普通なら、いや、普通の定義というのが僕にとっては曖昧なのだけども、一般的に彼女とキスが出来てもおかしくない。
もし好感度パラメータがあるというのなら僕と彼女に関しては突き抜けているはずだ。
僕には一体何が足りないのだろう?
「ねぇ?そんな深刻そうな顔してどうしたの?」
ここは昔ながらの古風なバス停。彼女とはここで初めて出会った思い出深い場所。毎日毎日顔を合わせているうちに自然と挨拶するようになり、会話するようになって、付き合うようになった。そんな思い出が詰まった場所。
「えっ?いやぁ、……今日朝何食べてきたっけって思い出しててさ」
彼女から顔を覗き込まれ慌てて言葉を探した。何だか自分の性格が滲み出ているような。
「ふ~ん。変なの」
どうでもいい事を聞いてしまった。そんな様子で彼女は雨が降りしきる曇り空に目を移す。ここに着いてから降り始めた雨は何だか僕の心を映したよう。「でも君らしい」
彼女はいつもマイペース。それが僕には何だか居心地が良くて、しばしばその横顔に見とれてしまったりもする。
「……今日はバス遅いね。どうしたんだろ?」
「たしかに」
いつもより遅い。もう20分は待たされているのではないだろうか?
「ねぇ。どうせ二人共仕事に遅刻だろうし途中まで歩いて行こっか?」
提案したのは彼女。そう微笑みながら言われると拒否出来ないのがある意味幸せなのかもしれない。

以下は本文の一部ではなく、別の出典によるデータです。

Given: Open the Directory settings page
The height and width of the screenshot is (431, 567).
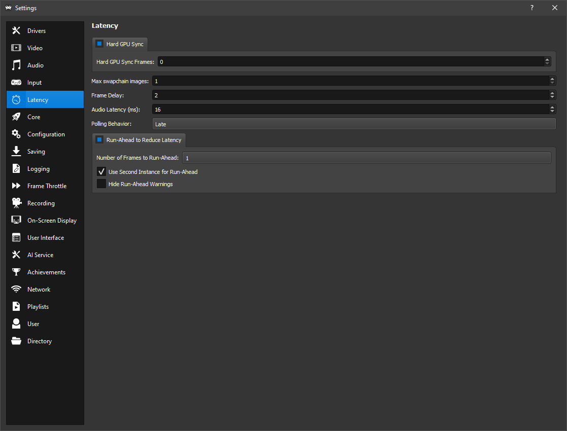Looking at the screenshot, I should point(39,341).
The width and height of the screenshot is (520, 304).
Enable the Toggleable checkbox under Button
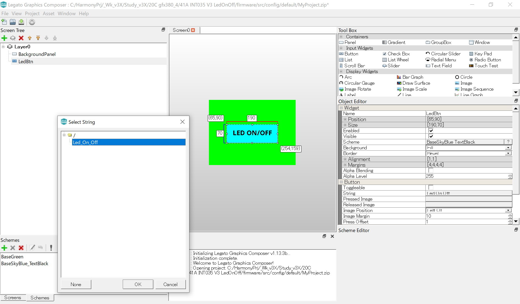point(431,188)
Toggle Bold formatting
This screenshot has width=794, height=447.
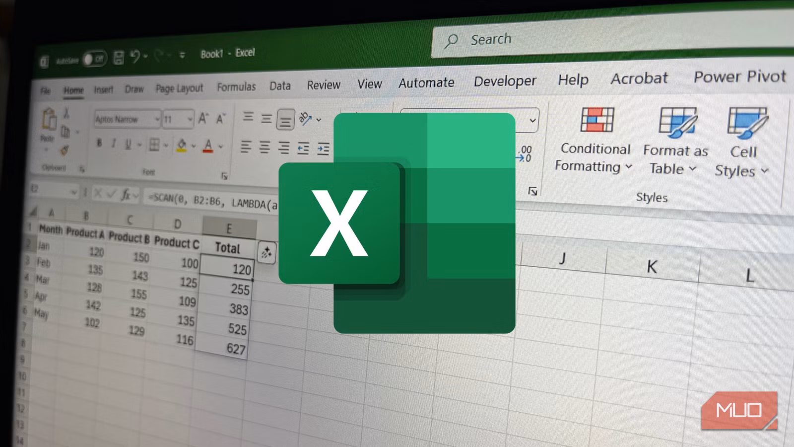tap(99, 144)
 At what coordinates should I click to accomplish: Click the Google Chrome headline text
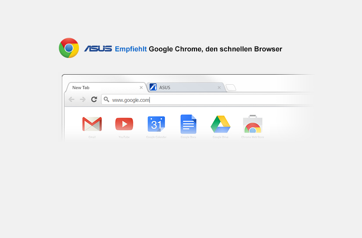point(215,49)
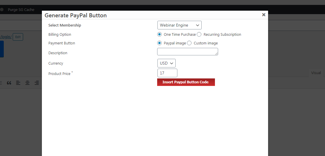Screen dimensions: 325x156
Task: Open the /login/ permalink link
Action: click(6, 37)
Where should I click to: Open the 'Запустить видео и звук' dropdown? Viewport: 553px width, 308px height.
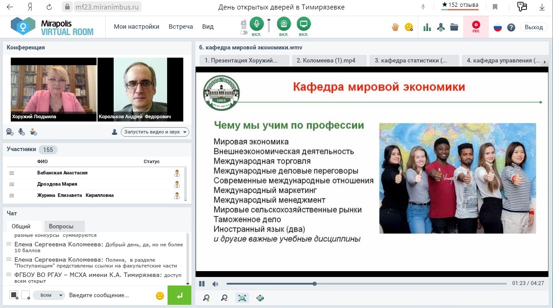[x=155, y=132]
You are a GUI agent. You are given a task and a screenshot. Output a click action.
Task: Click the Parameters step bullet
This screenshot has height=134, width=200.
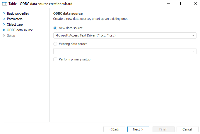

「それもそうだな。それじゃあ傘を……ってあれ?傘がない。しまった!?家に忘れた!」
せっかく彼女との距離を縮めれると思ったのに!
「いいよ。私が持ってるから」
面目ない気分で一杯だった。
「ほら、入って」
「でも小さいし、濡れるよ」
「いいから。入りなよ」
「悪い」
仕方なく僕は、言われるがままに背を縮めて彼女の傘の中に入る。彼女はお世辞にも背が高いとは言えない。
「やっと君に近づけた。君は完璧過ぎるの。だから届かなかった」
と、突然彼女はキスを奪う。僕は何が何だか分からない。
「高かった……」
そして、動転する思考の中、僕に足りなかったのは彼女からの優しさだった事に今更ながら気付いた。